Profits down without tax benefit.

While Amazon's overall sales were up 24.3% to $1.9 billion for its fiscal first quarter ending March 31, profits fell compared to the first quarter in 2004, when the company received a tax benefit.

Amazon posted a net income of $78 million for the quarter, or 18 cents per diluted share, versus the $111 million, or 26 cents per diluted share, that the Seattle-based company generated last year on sales of $1.53 billion. The fall in profit was attributed to a $2 million tax benefit last year, versus a $56 million income tax payment this year. Before taxes, the yearly incomes would have been closer with $108 million this year versus $109 million last year.

As part of its results, the company reported that its media product lines grew 17% to $1.37 billion, comprising 72% of total revenue for the quarter. This is in contrast to 77% in the first quarter of 2004. Amazon executives said that this quarter's growth and the 18% increase in media sales in the previous fiscal quarter represent the two largest quarterly increases in the last four years of the company's history.

Within the media category, Amazon reports that it has already received pre-orders for 700,000 copies of "Harry Potter and the Half-Blood Prince," which it will deliver on the July 16 street date.

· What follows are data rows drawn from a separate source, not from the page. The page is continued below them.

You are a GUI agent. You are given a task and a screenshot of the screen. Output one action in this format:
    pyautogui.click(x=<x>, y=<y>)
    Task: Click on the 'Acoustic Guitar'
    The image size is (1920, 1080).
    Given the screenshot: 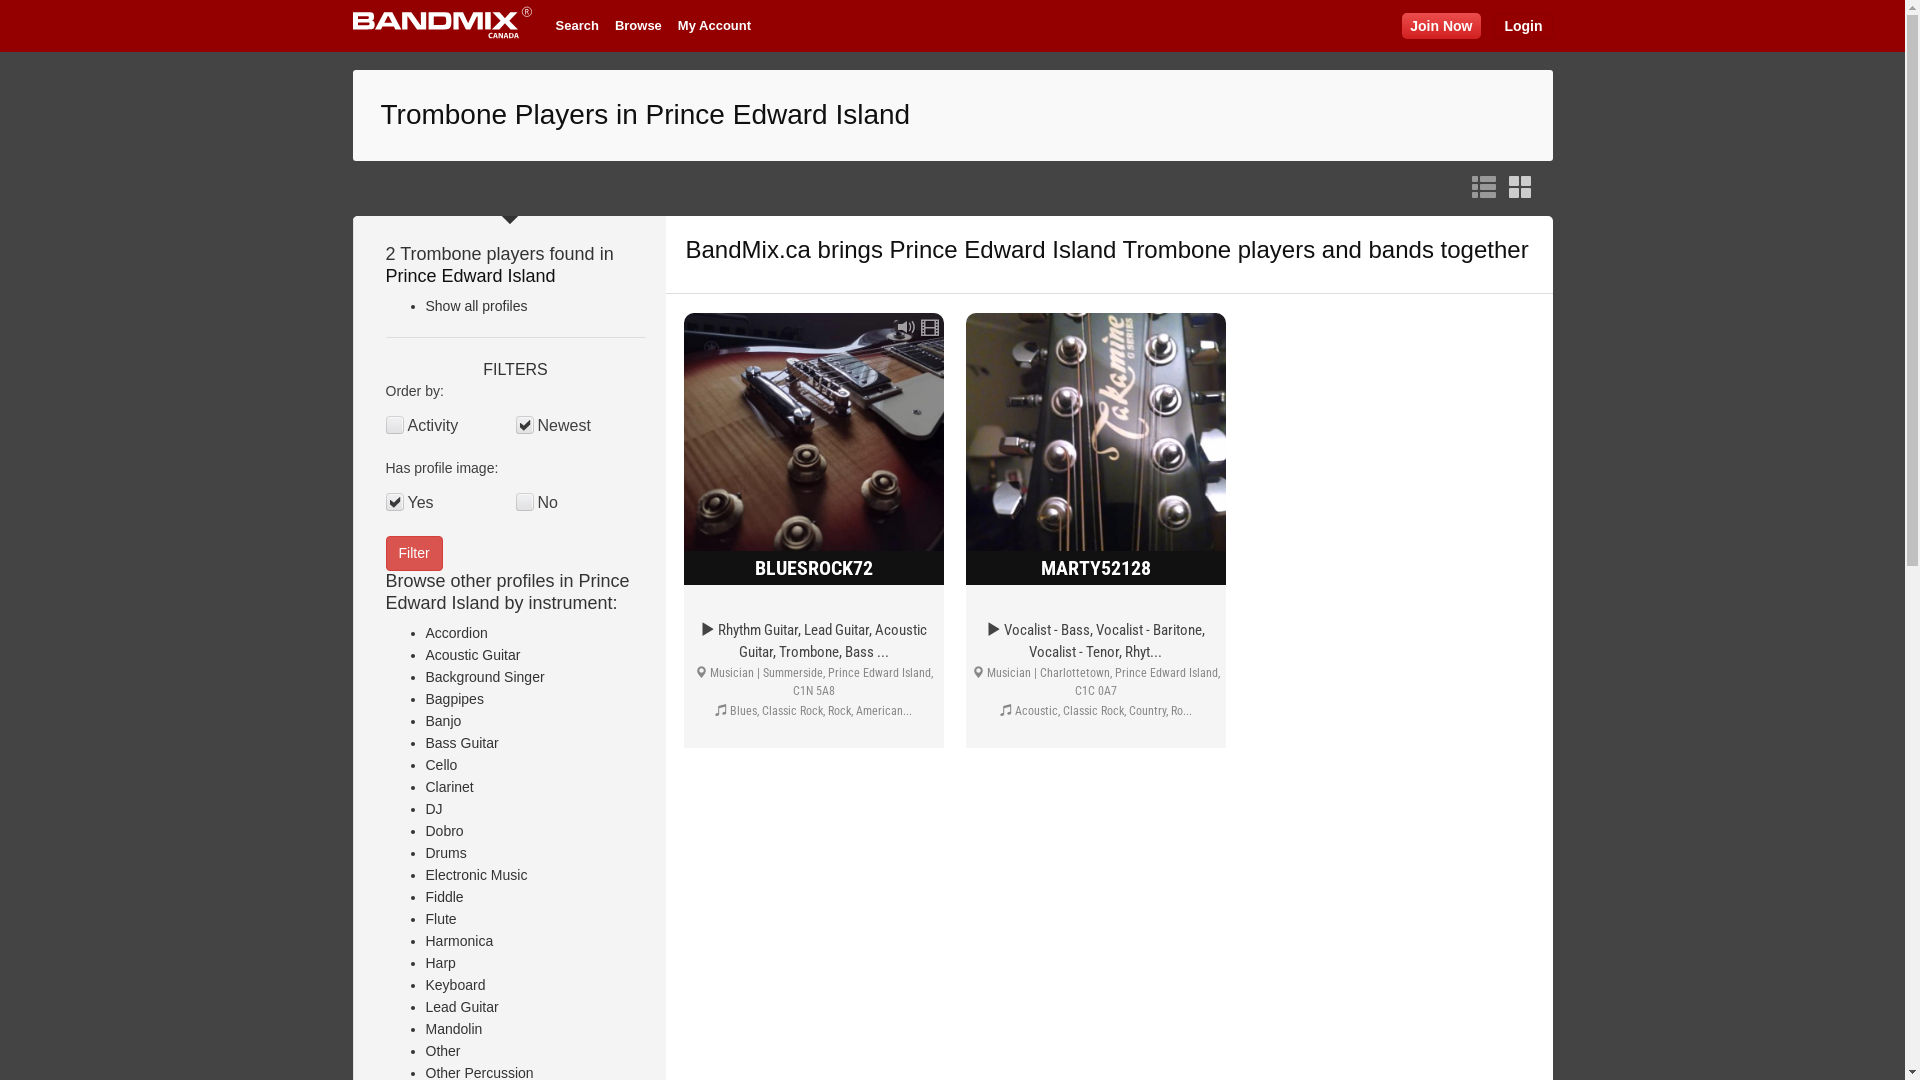 What is the action you would take?
    pyautogui.click(x=472, y=655)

Back to the company's overall numbers, gross profit grew in the first quarter to $350 million, or 24.3% of total sales. This is in comparison to the $251 million, or 23.6%, it garnered last year. But the company's expense structure also increased to 18.4%, up two percentage points from 16.4% in the first quarter of 2004.

Amazon attributed the increase to a conscious decision to increase investment in technology and content, spending $92 million in the first quarter of this year, versus $58 million last year. That investment is part of an effort to improve the customer experience, executives said during a conference call.

The company's shares closed today at $32.71, down 2.45% from the previous day close of $33.53. This is thought to be in anticipation of weaker profits.